→ **EXERCISE DETAILS**
Provide only the number of lines below that contain the word "computer".

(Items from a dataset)
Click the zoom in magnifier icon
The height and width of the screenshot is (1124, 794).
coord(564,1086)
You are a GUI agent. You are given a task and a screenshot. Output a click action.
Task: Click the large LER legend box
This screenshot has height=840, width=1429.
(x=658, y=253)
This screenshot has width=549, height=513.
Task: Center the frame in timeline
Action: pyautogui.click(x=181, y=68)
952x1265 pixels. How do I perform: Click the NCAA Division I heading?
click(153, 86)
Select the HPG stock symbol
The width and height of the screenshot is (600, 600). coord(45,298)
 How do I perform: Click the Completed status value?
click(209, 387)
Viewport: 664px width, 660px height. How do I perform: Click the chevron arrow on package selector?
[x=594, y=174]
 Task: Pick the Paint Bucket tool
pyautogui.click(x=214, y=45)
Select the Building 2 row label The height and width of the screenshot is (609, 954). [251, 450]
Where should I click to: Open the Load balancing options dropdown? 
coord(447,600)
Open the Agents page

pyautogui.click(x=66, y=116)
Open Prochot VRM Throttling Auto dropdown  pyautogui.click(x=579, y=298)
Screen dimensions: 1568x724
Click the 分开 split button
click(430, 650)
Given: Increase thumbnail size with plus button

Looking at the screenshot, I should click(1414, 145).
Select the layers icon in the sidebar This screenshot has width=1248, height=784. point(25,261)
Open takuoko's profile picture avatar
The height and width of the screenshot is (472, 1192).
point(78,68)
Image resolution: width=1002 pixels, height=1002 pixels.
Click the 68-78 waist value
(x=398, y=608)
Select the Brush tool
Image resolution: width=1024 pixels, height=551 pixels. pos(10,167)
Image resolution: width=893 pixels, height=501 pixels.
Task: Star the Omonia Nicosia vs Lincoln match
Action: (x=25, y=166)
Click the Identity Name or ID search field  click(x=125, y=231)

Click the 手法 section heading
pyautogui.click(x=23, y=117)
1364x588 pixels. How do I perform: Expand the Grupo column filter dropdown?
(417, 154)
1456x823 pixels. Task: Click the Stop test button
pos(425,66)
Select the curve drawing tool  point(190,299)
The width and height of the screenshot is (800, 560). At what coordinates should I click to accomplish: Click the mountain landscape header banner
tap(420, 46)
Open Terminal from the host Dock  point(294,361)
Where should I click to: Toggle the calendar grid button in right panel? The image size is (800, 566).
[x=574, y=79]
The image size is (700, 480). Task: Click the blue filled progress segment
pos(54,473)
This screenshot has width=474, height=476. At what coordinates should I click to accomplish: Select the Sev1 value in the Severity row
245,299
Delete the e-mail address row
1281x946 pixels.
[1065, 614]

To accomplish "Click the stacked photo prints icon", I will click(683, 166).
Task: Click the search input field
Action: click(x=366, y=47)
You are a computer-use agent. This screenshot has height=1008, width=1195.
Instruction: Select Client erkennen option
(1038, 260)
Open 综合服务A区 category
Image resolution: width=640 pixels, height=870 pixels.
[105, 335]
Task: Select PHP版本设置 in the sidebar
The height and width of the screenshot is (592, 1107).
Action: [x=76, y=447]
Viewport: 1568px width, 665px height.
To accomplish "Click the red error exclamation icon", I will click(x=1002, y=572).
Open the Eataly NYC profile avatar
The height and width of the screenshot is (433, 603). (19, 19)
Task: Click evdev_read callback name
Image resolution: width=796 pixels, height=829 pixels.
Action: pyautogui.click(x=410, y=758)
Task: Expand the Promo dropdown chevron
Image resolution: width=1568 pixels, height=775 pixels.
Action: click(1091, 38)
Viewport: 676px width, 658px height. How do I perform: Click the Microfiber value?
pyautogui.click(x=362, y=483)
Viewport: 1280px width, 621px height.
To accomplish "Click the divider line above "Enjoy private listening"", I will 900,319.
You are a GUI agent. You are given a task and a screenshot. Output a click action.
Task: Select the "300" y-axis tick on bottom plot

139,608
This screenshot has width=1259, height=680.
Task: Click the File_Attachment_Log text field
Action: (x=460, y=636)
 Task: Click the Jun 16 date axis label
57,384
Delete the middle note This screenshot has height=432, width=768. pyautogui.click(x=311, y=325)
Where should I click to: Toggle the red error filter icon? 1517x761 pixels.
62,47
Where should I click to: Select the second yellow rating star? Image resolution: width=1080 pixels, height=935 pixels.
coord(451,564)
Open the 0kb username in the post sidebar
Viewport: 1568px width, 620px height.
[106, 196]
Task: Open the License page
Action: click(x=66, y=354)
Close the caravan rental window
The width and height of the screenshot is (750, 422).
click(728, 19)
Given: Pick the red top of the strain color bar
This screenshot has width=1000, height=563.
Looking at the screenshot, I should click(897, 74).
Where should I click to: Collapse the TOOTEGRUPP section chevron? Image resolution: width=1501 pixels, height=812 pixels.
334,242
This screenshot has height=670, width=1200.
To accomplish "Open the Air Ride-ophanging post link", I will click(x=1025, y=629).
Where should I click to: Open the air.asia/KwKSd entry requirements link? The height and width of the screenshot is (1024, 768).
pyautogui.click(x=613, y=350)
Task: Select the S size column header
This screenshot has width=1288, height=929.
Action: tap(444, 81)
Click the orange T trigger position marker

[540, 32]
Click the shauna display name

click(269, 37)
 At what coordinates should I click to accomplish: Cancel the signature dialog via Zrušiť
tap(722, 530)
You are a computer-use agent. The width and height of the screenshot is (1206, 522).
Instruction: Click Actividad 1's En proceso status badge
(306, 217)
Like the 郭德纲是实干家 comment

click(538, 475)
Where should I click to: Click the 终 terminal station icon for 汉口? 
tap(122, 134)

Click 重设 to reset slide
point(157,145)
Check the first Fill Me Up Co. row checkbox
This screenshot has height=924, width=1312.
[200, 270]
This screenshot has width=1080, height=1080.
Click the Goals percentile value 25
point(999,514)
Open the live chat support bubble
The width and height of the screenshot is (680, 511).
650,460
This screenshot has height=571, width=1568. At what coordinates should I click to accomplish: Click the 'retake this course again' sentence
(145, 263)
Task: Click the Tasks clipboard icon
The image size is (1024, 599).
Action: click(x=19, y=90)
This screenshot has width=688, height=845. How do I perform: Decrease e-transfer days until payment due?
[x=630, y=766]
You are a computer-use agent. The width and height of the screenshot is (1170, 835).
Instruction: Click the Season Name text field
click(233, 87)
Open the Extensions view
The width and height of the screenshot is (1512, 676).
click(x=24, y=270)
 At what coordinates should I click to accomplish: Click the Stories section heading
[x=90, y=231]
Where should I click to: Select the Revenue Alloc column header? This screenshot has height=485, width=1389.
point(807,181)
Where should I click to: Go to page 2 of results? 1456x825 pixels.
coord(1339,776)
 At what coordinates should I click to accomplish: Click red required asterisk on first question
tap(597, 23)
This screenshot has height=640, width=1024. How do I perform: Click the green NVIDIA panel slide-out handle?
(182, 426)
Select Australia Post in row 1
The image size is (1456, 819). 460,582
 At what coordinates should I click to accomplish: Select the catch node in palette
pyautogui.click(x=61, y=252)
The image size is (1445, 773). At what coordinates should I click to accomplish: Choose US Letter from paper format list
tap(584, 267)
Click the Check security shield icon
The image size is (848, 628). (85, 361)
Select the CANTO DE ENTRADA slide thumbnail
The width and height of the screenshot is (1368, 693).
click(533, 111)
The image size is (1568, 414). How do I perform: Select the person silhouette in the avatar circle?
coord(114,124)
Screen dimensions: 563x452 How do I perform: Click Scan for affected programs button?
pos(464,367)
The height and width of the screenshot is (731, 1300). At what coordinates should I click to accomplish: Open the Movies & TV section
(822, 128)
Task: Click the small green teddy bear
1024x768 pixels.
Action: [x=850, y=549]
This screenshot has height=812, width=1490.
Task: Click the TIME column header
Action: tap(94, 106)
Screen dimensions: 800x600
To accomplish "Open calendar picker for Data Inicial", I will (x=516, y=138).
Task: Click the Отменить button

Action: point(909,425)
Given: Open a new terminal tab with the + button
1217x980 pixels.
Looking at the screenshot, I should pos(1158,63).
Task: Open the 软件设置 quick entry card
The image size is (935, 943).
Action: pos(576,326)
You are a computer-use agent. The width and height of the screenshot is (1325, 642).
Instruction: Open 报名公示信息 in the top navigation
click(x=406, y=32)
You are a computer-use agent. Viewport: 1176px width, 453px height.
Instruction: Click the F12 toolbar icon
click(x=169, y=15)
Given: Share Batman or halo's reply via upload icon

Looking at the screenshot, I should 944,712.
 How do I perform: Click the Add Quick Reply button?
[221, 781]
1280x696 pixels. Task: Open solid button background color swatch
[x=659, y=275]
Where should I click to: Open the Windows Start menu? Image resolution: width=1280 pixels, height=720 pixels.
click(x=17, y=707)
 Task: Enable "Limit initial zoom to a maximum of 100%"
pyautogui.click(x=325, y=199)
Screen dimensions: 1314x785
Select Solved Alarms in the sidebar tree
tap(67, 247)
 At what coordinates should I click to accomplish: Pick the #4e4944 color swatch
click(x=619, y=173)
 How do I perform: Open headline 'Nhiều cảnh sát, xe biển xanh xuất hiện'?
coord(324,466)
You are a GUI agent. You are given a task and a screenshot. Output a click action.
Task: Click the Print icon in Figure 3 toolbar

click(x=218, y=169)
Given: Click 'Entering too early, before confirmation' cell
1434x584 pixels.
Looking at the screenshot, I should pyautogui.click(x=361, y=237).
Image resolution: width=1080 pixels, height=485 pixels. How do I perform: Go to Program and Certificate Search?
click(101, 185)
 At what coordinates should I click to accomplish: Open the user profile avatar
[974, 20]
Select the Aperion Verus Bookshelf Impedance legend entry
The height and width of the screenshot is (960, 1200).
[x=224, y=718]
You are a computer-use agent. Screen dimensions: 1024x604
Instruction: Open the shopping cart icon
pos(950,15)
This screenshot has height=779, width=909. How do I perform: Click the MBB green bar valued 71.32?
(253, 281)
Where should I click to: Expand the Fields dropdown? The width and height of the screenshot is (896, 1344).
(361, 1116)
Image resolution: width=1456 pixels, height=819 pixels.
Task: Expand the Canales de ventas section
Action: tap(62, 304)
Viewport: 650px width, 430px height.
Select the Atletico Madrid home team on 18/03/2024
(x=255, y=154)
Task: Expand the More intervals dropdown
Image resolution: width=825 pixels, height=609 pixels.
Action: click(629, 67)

→ **TASK ANSWER**
6